*EXERCISE TEXT*.
Start of Block

Keywords: cultural identities; immigrants; meaning; social belonging
Lund, Stefan. School Choice, Ethnic Divisions, and Symbolic Boundaries. New York: Palgrave Macmillan, 2015. DOI: 10.1057/9781137480071.0004.
The affective and moral meaning of “us” what might be called “we-ness” is a fundamentally structuring social force. The other side of we-ness, equally potent, is difference: who are they, and why are they here?
– Jeffrey C. Alexander 2013, p. 536
Livia, a 16-year-old second-generation immigrant of Rumanian background, has chosen and been accepted to the Natural Science program at City Academy. Since the early 1990s, the Natural Science program in upper secondary education has been regarded as the program with the highest status in Sweden, generally attracting students with top grades from compulsory school and middle-class backgrounds (Broady et al. 2009). The young woman is very glad to have been accepted to City Academy, since the school has among the highest required admission points compared to the other 12 upper secondary schools in Malmö offering the Natural Science program. In the multicultural city of Malmö, approximately 50 percent of the students in the Natural Science program are of immigrant background. Livia, who lives in a segregated neighborhood inhabited by immigrant families from many nations, tells her story about the multicultural nature of the student body in Malmö, and how the diversity of students influences the talk that circulates in the upper secondary school market:
There’s talk in Malmö that City Academy and Lyceet High School are the two best upper secondary schools. But that’s not true anymore. New groups of students have sneaked into Lyceet High. I think Lyceet High nowadays is a “jugge school”, because a lot of Yugoslavians go there. ( . . .) City Academy is a calm school, which makes it possible to study. I have a friend who goes to Lyceet, and when I go there with her it’s like coming to a recreation area. The students have their feet on the tables, they shout, and it’s turbulent in the corridors. They have the same programs as we have at City Academy, but these other things differ ( . . .) Central High School is also a pretty decent school, but there are a lot of “blattar”1 there. Then we have Langlet High School, where there are a lot of “refugees”. Blattar – they’re immigrants who are kind of Swedish, but behave in a specific way. It is like a personal style they’ve adopted in their neighborhoods. ( . . .) Refugees are the ones who have recently arrived in Sweden. They’ve participated in a preparatory program at Langlet, and then they start in a national Natural Science program at that school. They’re really newcomers, so they could be defined as refugees. Then I know that a lot of people put the same marker on City Academy as Scientia High School. They think City Academy is too posh. I really don’t agree with them, because Scientia is an upper-class school with just Swedes, but City Academy can’t be defined as a posh upper-class school, not in my mind anyway. But I do have friends who think this way. But they forget that the students at City Academy aren’t upper class, they’re just very ambitious students. ( . . .) The problem with City Academy is maybe that you have to be ambitious and aim for the highest grades. Otherwise you won’t fit in.

End of Block

[Collected data entries]
Start of Block

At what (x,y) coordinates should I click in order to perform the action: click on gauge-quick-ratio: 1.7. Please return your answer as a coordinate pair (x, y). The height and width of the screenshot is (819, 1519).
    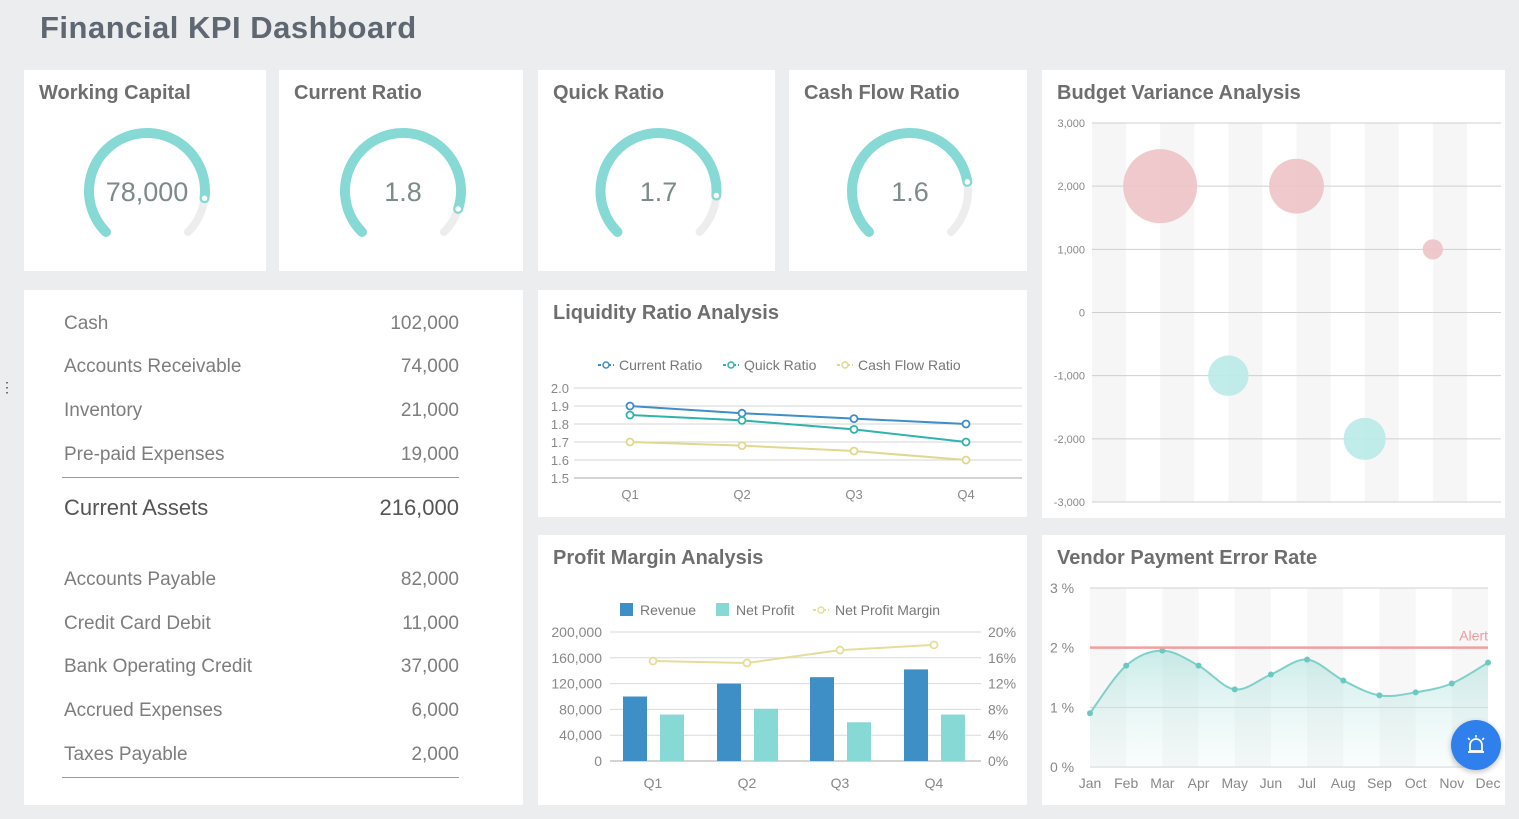
    Looking at the image, I should click on (658, 183).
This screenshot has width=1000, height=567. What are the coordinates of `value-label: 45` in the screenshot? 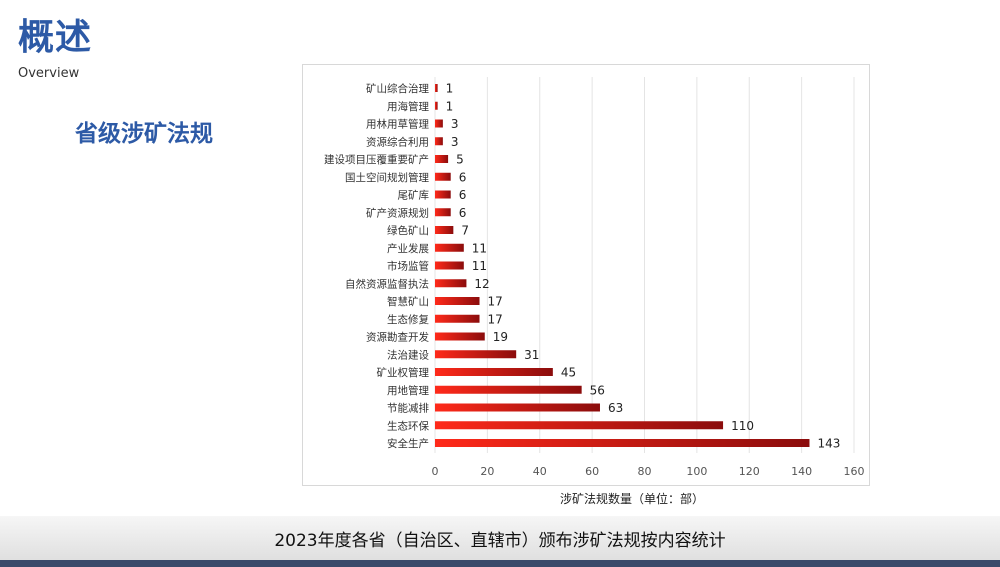 It's located at (568, 373).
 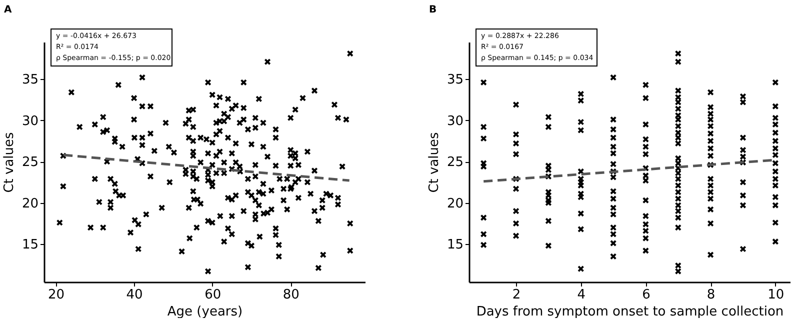 I want to click on x-tick-label: 20, so click(x=56, y=295).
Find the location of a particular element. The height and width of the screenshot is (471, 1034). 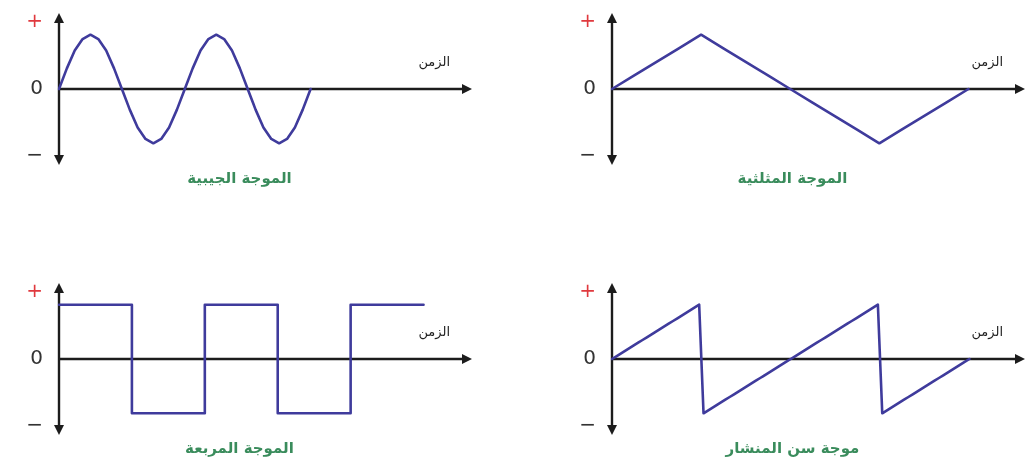

text: موجة سن المنشار is located at coordinates (792, 448).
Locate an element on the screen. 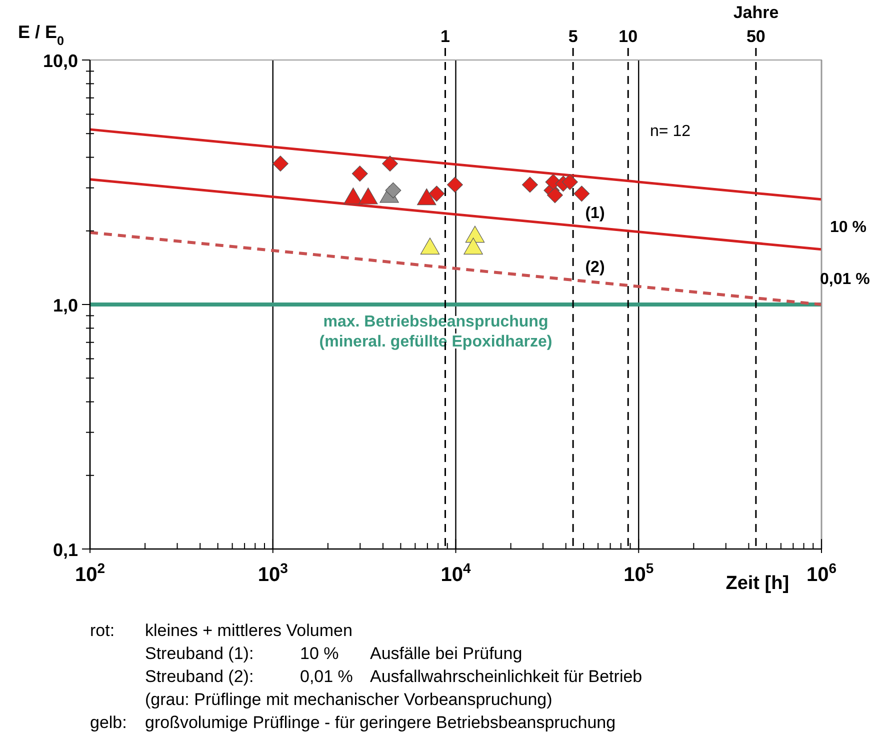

End of Block

*EXERCISE TASKS*.
1. In the Malmö school choice text, about what share of the students in Malmö's Natural Science program have an immigrant background?
2. Transcribe the part of the Malmö school choice text that begins at the words "Keywords: cultural identities;" and stops after "are they here?".

*RESPONSES*.
1. Approximately 50 percent.

2.
Keywords: cultural identities; immigrants; meaning; social belonging
Lund, Stefan. School Choice, Ethnic Divisions, and Symbolic Boundaries. New York: Palgrave Macmillan, 2015. DOI: 10.1057/9781137480071.0004.
The affective and moral meaning of “us” what might be called “we-ness” is a fundamentally structuring social force. The other side of we-ness, equally potent, is difference: who are they, and why are they here?